**Advanced Python for Data Science**  
**DS-GA 1019**


## Homework Assignment 02  
**Due date: Feb 7, 2024, 4:00PM**  

### Instructions for submitting solutions for assignment 2: 

- Please submit only one zip file to NYU Classes, which contains **all your python solutions** and **one pdf file** with all of your answers.  

- The submitted zip-file name should be as **"spring2024_sol02_*nyuid*.zip"**  


- **e.g.** If your nyuid is "ab1234", the submission is "spring2024_sol02_ab1234.zip"  





# Problem 1. (30pt)

Write a function f(n) to calculate the number of ways of representing $n$ as a sum of 1, 2, and 5, where the order of summands is important.

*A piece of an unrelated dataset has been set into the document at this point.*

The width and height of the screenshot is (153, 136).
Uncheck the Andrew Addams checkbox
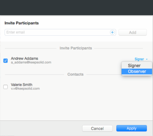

For example: 

---

n = 1  
1 = 1  
f(1) = 1  

---

n = 2  
2 = 1 + 1  
2 = 2  
f(2) = 2  

---

n = 3  
3 = 1 + 1 + 1  
3 = 1 + 2  
3 = 2 + 1  
f(3) = 3 

---

n = 5  
5 = 1 + 1 + 1 + 1 + 1  
5 = 1 + 1 + 1 + 2  
5 = 1 + 1 + 2 + 1  
5 = 1 + 2 + 1 + 1  
5 = 2 + 1 + 1 + 1  
5 = 2 + 2 + 1  
5 = 2 + 1 + 2  
5 = 1 + 2 + 2  
5 = 5  
f(5) = 9

---

(10pt) Write a recursive solution f_rec() without memoization and time it for $n=10, 25$.  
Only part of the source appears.